With 100,000 people who have equal hashing power, they will produce a block on average once every 2 years.
With 144 mining conglomerates they would each produce a block once per day.... of course, if you increase mining frequency to once per minute, then you could have 1440 conglomerates each producing on average once per day.
The end result is that hash power would end up held by a couple thousand conglomerates each of which would still have acceptable variance.
Anyone with 0.05% or more of total hash power could produce daily. Anyone with .001% of the hash power could produce monthly.
How many total individual miners does Bitcoin have today? There are only ~500,000 unspent outputs. If 1% of all bitcoiners have mining hardware, that would be 5000 people mining.
How many individuals miners actively mining less than 0.08 BTC per month? Those are the only individuals who might get excluded by solo mining.
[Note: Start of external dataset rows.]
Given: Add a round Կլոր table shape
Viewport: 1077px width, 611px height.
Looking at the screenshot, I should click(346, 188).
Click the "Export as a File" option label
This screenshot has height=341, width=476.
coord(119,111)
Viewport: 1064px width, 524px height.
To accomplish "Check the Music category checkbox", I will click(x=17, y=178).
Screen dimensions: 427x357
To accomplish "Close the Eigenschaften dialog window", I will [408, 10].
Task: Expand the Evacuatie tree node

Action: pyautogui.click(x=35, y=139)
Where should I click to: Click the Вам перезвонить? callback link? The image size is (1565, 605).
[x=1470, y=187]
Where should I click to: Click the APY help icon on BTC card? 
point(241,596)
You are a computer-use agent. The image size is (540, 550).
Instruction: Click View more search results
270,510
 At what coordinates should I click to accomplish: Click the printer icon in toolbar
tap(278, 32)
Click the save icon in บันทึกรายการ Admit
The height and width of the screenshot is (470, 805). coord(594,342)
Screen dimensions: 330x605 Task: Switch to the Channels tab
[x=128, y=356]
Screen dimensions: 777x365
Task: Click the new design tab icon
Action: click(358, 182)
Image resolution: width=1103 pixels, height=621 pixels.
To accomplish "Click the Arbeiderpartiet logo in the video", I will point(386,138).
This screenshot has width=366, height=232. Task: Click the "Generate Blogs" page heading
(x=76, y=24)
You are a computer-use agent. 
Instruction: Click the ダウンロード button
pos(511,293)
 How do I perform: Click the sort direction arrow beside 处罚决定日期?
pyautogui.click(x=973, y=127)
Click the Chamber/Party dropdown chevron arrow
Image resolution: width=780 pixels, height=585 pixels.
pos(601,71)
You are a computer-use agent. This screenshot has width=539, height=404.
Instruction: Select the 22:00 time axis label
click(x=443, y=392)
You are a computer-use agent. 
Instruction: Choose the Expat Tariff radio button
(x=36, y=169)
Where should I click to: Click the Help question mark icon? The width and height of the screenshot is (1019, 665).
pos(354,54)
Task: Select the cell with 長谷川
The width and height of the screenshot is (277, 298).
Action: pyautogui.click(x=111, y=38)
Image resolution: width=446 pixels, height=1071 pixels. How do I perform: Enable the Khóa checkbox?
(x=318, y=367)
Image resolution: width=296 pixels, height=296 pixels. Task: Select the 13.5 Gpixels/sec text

firstly something real big to point out to you conglomerate=pool and pool=conglomerate so your whole idea.. is to ruin todays bitcoin security for a temporal code that makes each person only get 1 win every couple years.. thus not only not providing a regular income but also making people less inclined to be involved as it becomes more costly than playing the lottery and less rewarding. thats right not even the odd $1 now and again. just a rare chance of a $10k jackpot, if you can cross your fingers long enough. and because each block would be solved by just a combined hash power of 1 asic. the difficulty(security) would be low. and then.. get this.. you want it to form pools again (you call it a conglomerate but its the same damn thing) to bring back the security by which im thinking you mean someone can find a work around to your mining code fix and then form a pool .. to initially abuse the network for profit, and then to utilize the work around to let many people form pools to then bring balance to the network and restore security.. i got a great idea.. how about you go back to 2011-2012 and see that has already happened and bitcoin is more safer and secure now with pools than it is to temporarily break it up again to repeat the past.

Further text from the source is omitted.